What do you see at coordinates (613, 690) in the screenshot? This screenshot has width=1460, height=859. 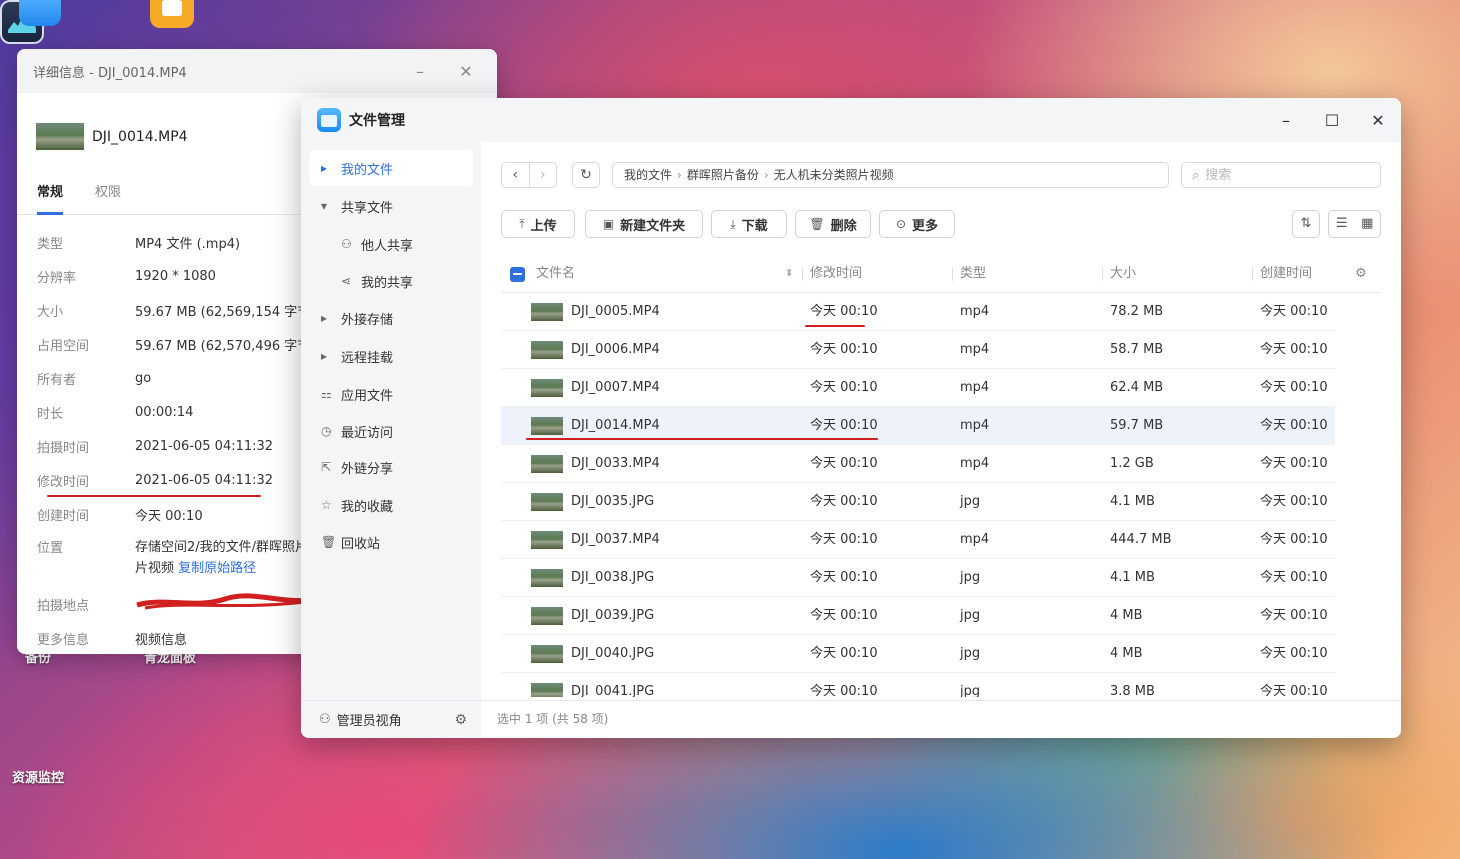 I see `cell-name: DJI_0041.JPG` at bounding box center [613, 690].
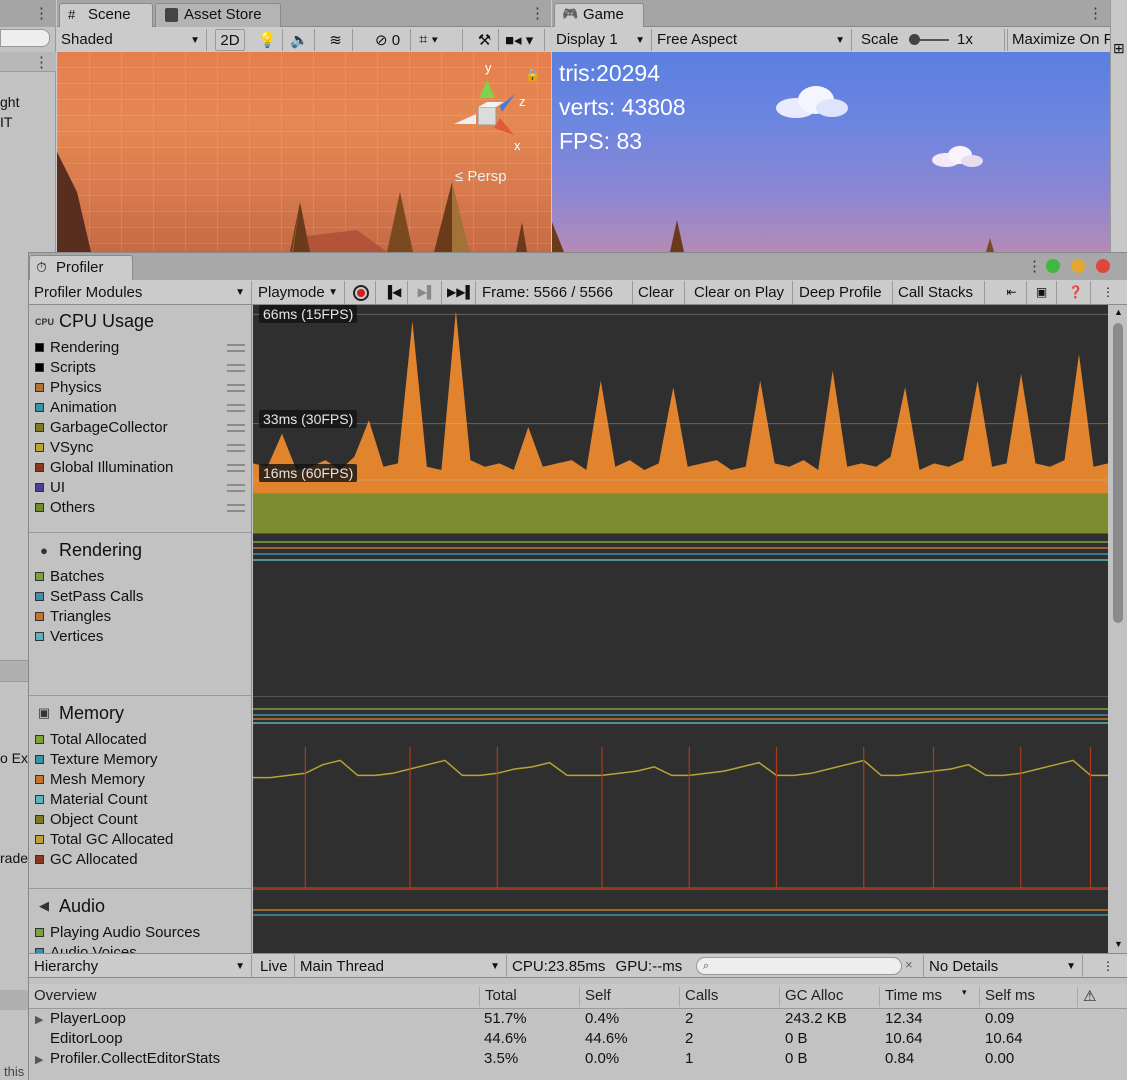  Describe the element at coordinates (1012, 292) in the screenshot. I see `load-profile-button: ⇤` at that location.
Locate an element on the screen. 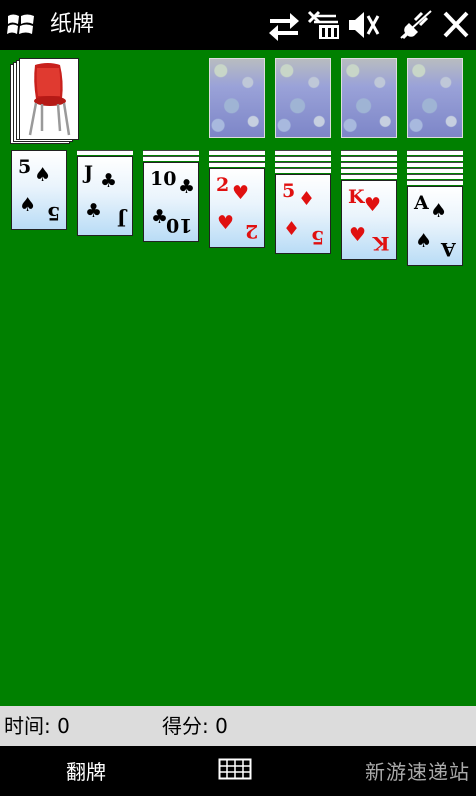 The height and width of the screenshot is (796, 476). tableau-top-card: 5 ♠ ♠ 5 is located at coordinates (39, 190).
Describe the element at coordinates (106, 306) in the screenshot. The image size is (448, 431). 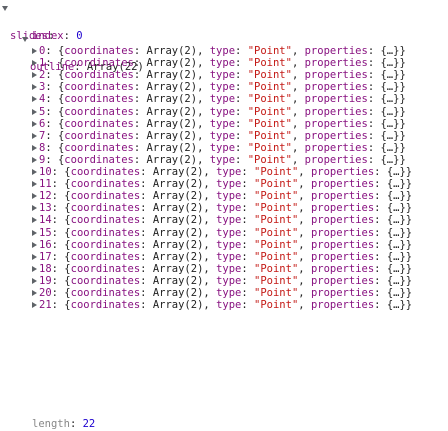
I see `coordinates-key: coordinates` at that location.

# Task
Rewrite the records from the line containing "Describe the element at coordinates (106, 306)" through the end of the records as a two-column CSV headed input and output. Give one row per record, put each value in a single quoted field with line breaks turned into spaces, and leave out the pictures.

# Answer box
input,output
"Describe the element at coordinates (106, 306) in the screenshot. The image size is (448, 431).","I see `coordinates-key: coordinates` at that location."